8. Apakah aspek-aspek fungsional dan disfungsional dari organisasi birokrasi?


Jawab :
Aspek Fungsional
 Teori birokrasi ini mempunyai kekuatannya yang tersendiri, walaupun teori ini sering
dikaitkan dengan pelbagai streotaip negatif, namun teori birokrasi ini juga banyak
memberikan sumbangan kepada teori dalam pengurusan sumber manusia.
 Hierarki dan definisi tanggungjawab adalah merupakan ciri penting birokrasi dalam
membantu pengurusan tempat kerja yang tersusun. Lakaran prinsipal terhadap semua
tugas haruslah jelas dan harus disusun dalam bentuk hierarki.
 Ada aturan, norma, dan prosedur untuk mengatur organisasi.
Aspek Disfungsional
 Kecenderungan birokrat untuk menyelewengkan tujuan-tujuan organisasi.
 Usaha untuk memperbaiki penampilan birokrasi diajukan dalam bentuk teori birokrasi
sistem perwakilan. Asumsi yang dipergunakan adalah bahwa birokrat di pengaruhi
oleh pandangan nilai-nilai kelompok sosial dari mana ia berasal.
 Keengganan untuk mengakui adanya konflik di antara otoritas yang disusun secara
hirarkis dan sulit menghubungkan proses birokratisasi dengan modernisasi yang
berlangsung di negara-negara sedang berkembang.
 Salah satu kelemahan yang sering dikaitkan dengan birokrasi ialah “red tape”. Istilah
ini merujuk kepada satu peraturan birokrasi yang sangat berlebihan sehingga
menyebabkan kelewatan kepada sesuatu urusan ataupun proses.

9. Mengapa kelompok informal membangun standar perilaku? Apakah pengaruh


standar ini terhadap anggota kelompok?
Jawab :
Beberapa standar perilaku kelompok dirancang untuk melindungi para anggotanya
untuk menghadapi bahaya nyata atau yang masih dibayangkan dari luar kelompok,
terutama dari manajemen atasan mereka. Tetapi norma kelompok informal tidak selalu
negatif. Ada norma yang positif seperti tentang produktivitas yang tinggi, hubungan kerja
yang baik, dan kualitas.

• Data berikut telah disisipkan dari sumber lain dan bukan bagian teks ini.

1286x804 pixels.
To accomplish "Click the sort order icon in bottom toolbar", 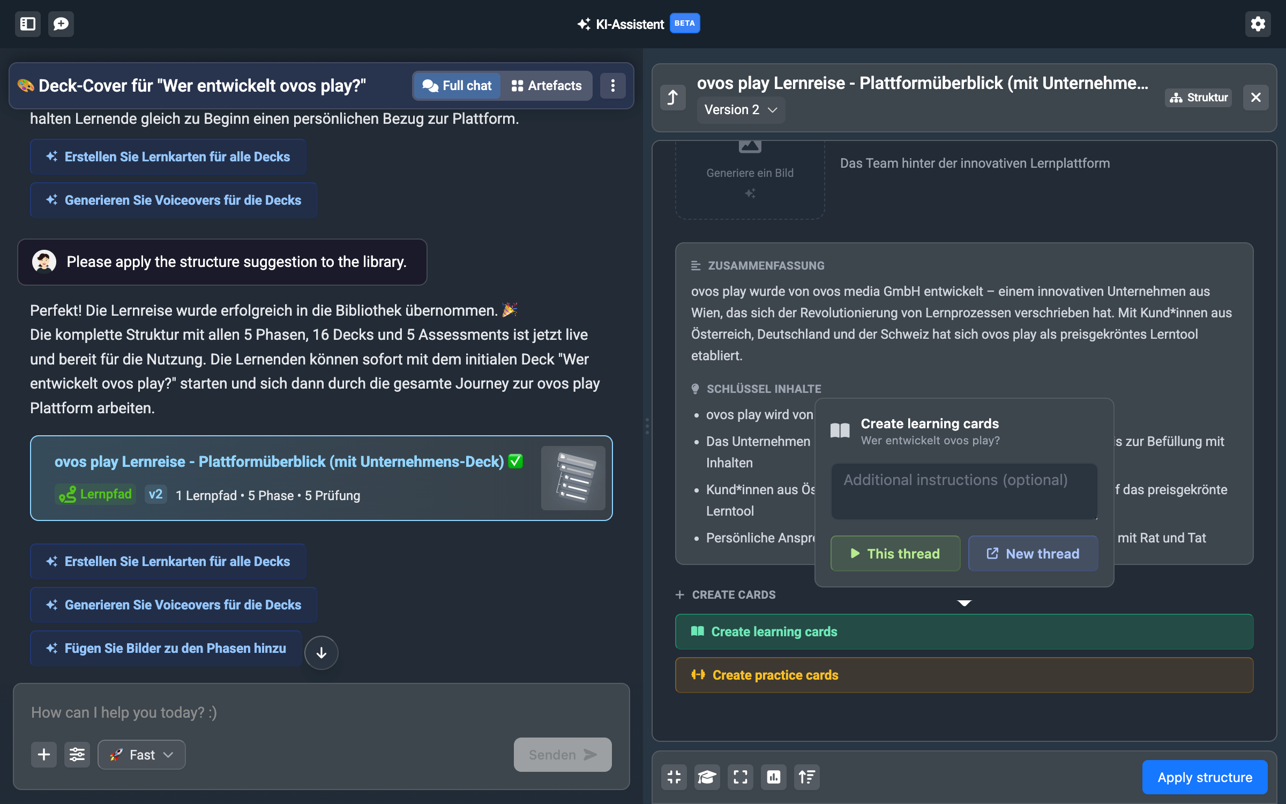I will click(x=806, y=777).
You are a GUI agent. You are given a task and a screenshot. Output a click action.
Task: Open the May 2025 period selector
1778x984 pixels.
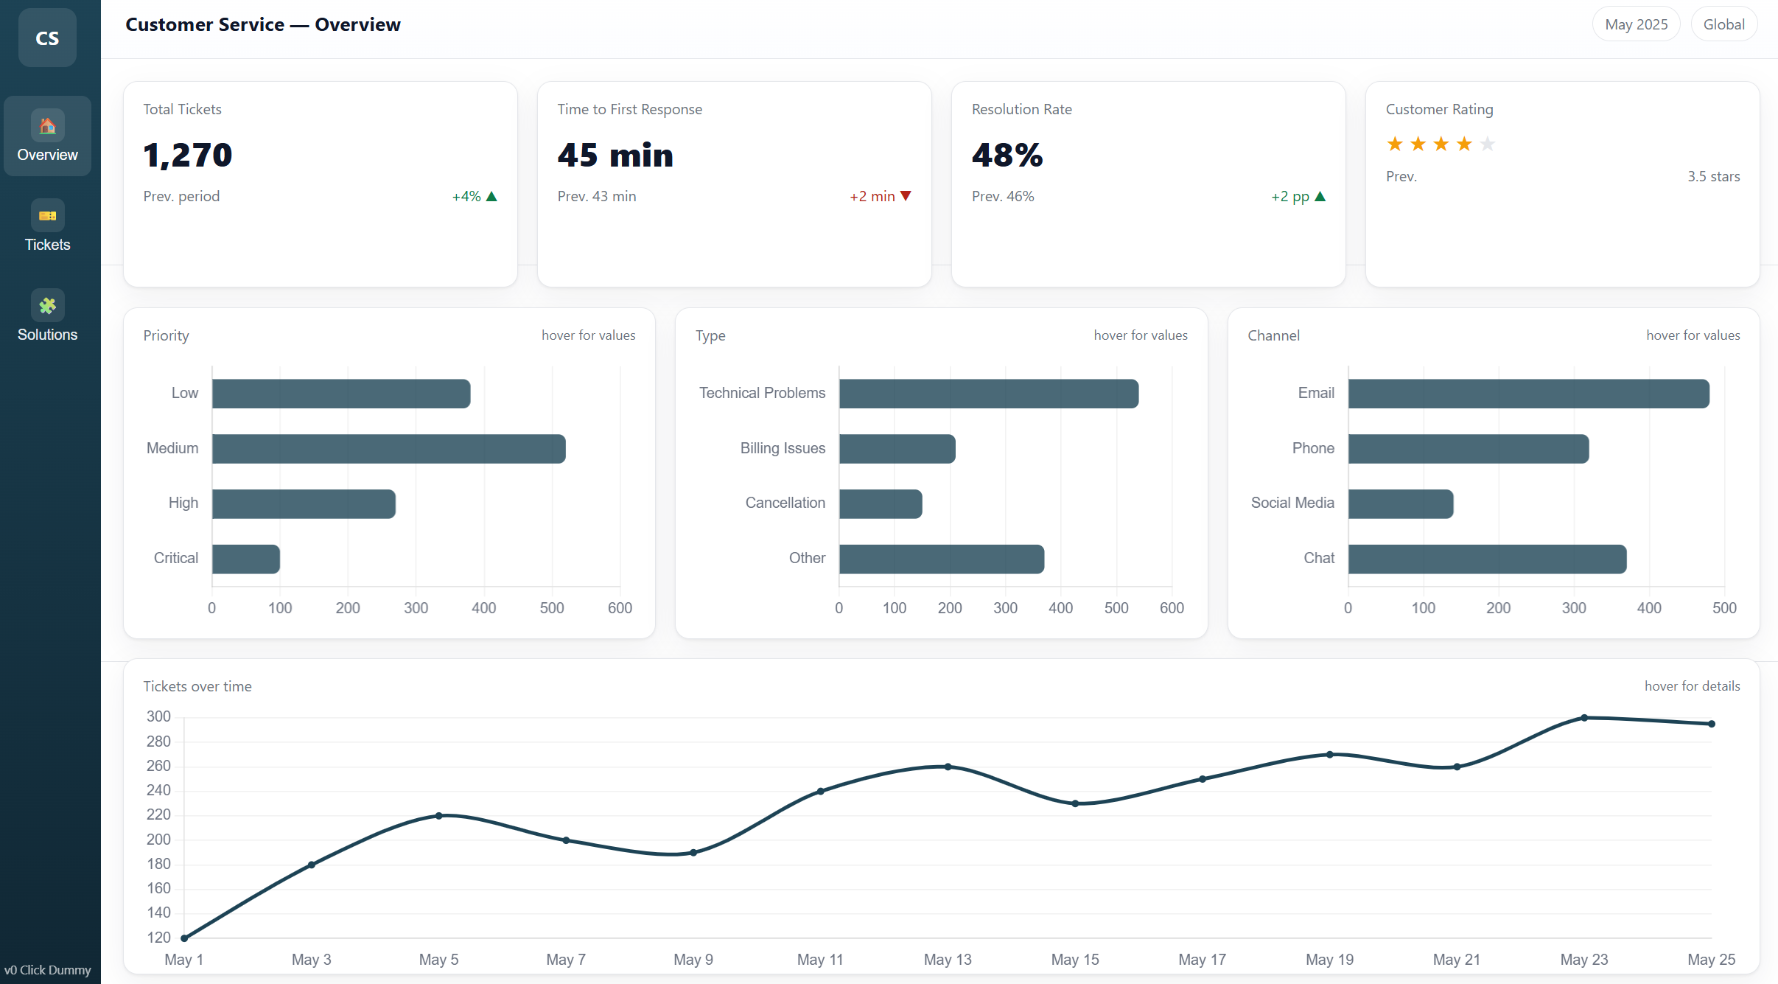point(1636,24)
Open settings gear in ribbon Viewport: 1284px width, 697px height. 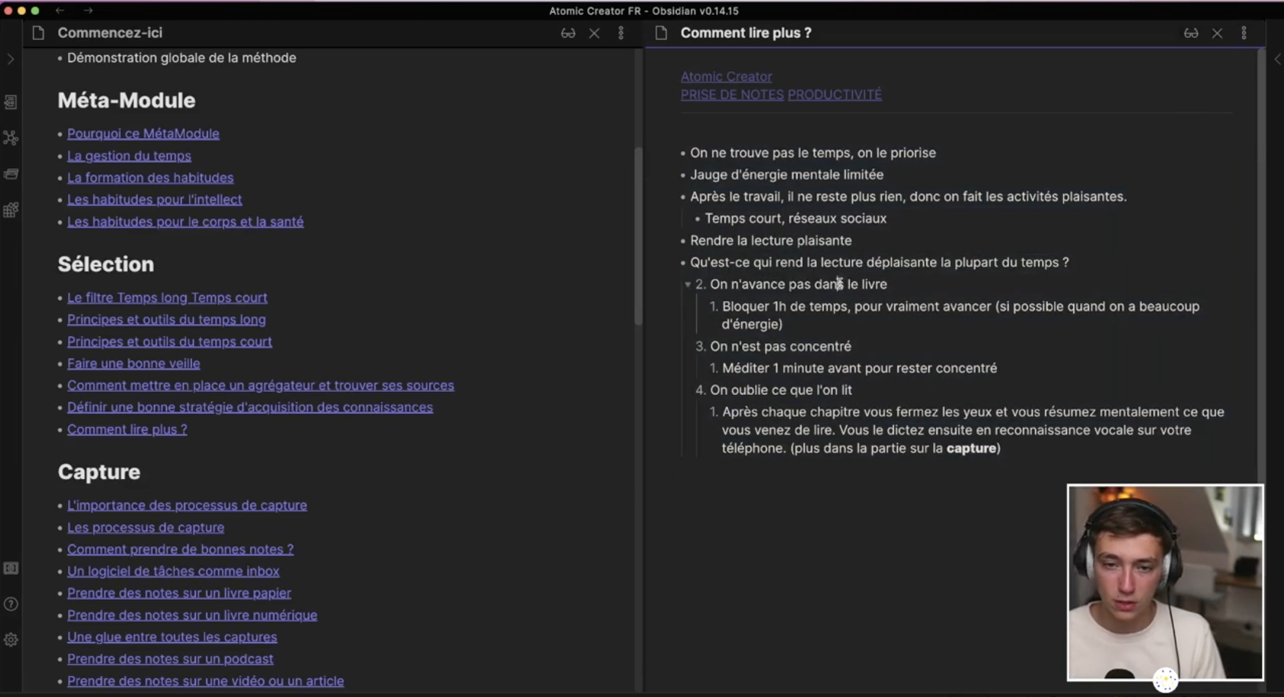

Dalam masalah ini tugas – tugas manajemen menjadi lebih mudah.
Kelompok informal, yang di satu sisinya disebut “pembuat kesukaran”, di sisi lain
membantu manajemen dalam menanamkan disiplin.

10. Buatlah sebuah contoh kasus yang terjadi pada perusahaan di Indonesia dari kaca
mata teori political economi of accounting!
Jawab :
Hasil penelitian menunjukkan bahwa privatisasi PT Telkom dan PT Indosat adalah
sebuah paradoks. Sejatinya, privatisasi ditujukan untuk meningkatkan kinerja,
profitabilitas, jasa pelayanan, penguatan keuangan dan perluasan kepemilikan
(Kementerian BUMN, 2003: 2). Namun, kenyataannya pascaprivatisasi PT Indosat belum
mampu meningkatkan kinerja khususnya kinerja keuangannya, di sisi lain PT Telkom
belum mampu mendistribusikan laba secara merata kepada stakeholders. Tidak kalah
penting adalah terkonsentrasikan kepemilikan PT Indosat dan PT Telkomsel (anak PT
Telkom) oleh Temasek yang notabene sahamnya 100% dimiliki oleh Pemerintah
Singapura. Di sinilah kedaulatan Negara kita mulai terancam.